End-organ damage associated with hypertension is more closely related to ambulatory blood pressure (ABP) than clinic or casual blood pressure measurements.
ABP measurements give better prediction of clinical outcome than clinic or casual blood pressure measurements.
The technique of ABP monitoring (ABPM) is specialised; validated monitors and appropriate quality control measures should be used.
Interpretation of ABP profile should include mean daytime, night-time (sleep) and 24-hour measurements, and consideration of diary information and time of drug treatment.

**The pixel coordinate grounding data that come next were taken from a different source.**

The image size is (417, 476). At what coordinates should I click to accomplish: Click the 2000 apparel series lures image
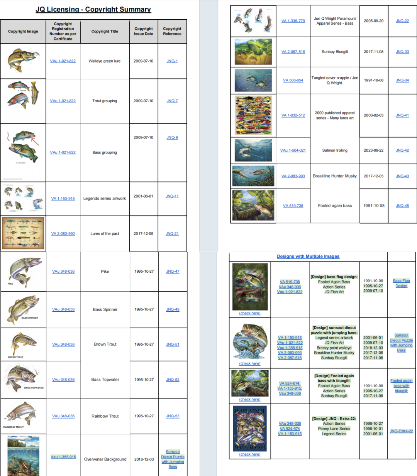coord(253,115)
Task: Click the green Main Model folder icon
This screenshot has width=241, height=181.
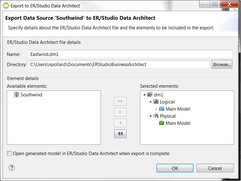Action: 161,123
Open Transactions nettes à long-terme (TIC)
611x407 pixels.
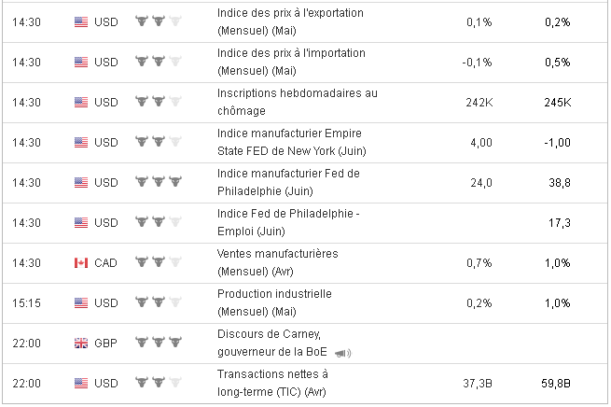pyautogui.click(x=271, y=383)
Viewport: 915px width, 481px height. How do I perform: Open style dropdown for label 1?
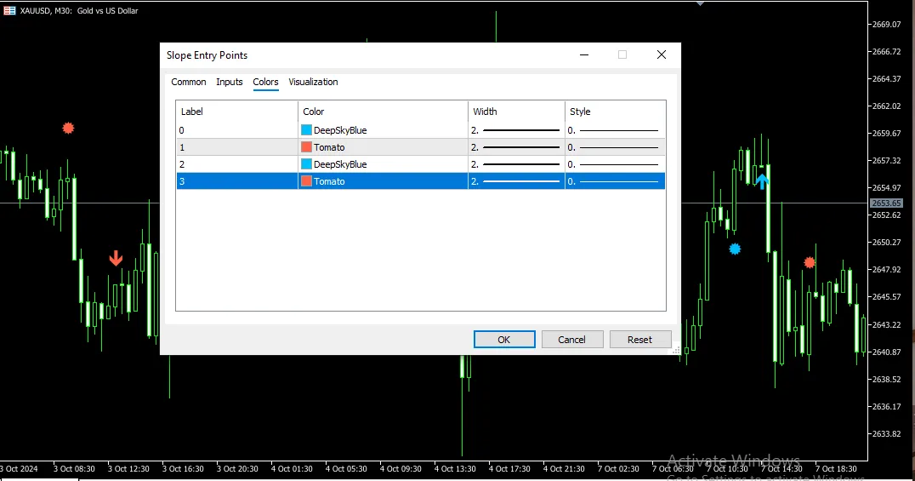615,147
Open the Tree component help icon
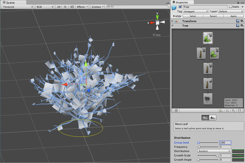This screenshot has width=245, height=163. click(238, 26)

Reports may also include ABP "loads" (percentage area under the blood pressure curve above set limits) for daytime and night-time periods.
Normal blood pressure values for adults are < 135/85 mmHg for daytime, < 120/75 mmHg for night-time, and < 130/80 mmHg for 24 hours.

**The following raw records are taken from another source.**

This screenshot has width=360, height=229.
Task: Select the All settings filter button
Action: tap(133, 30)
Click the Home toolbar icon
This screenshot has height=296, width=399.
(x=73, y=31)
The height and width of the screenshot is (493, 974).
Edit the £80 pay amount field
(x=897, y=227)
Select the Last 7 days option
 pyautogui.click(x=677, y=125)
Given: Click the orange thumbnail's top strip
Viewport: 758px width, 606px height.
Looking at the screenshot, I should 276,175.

ABPM is indicated to exclude "white coat" hypertension and has a role in assessing apparent drug-resistant hypertension, symptomatic hypotension or hypertension, in the elderly, in hypertension in pregnancy, and to assess adequacy of control in patients at high risk of cardiovascular disease.
White coat hypertension requires continued surveillance; patients who display this phenomenon may, in time, develop established hypertension.
Appropriate use of ABPM may result in cost savings.
Randomised controlled trials comparing management based on clinic or casual versus ABP measurements are needed.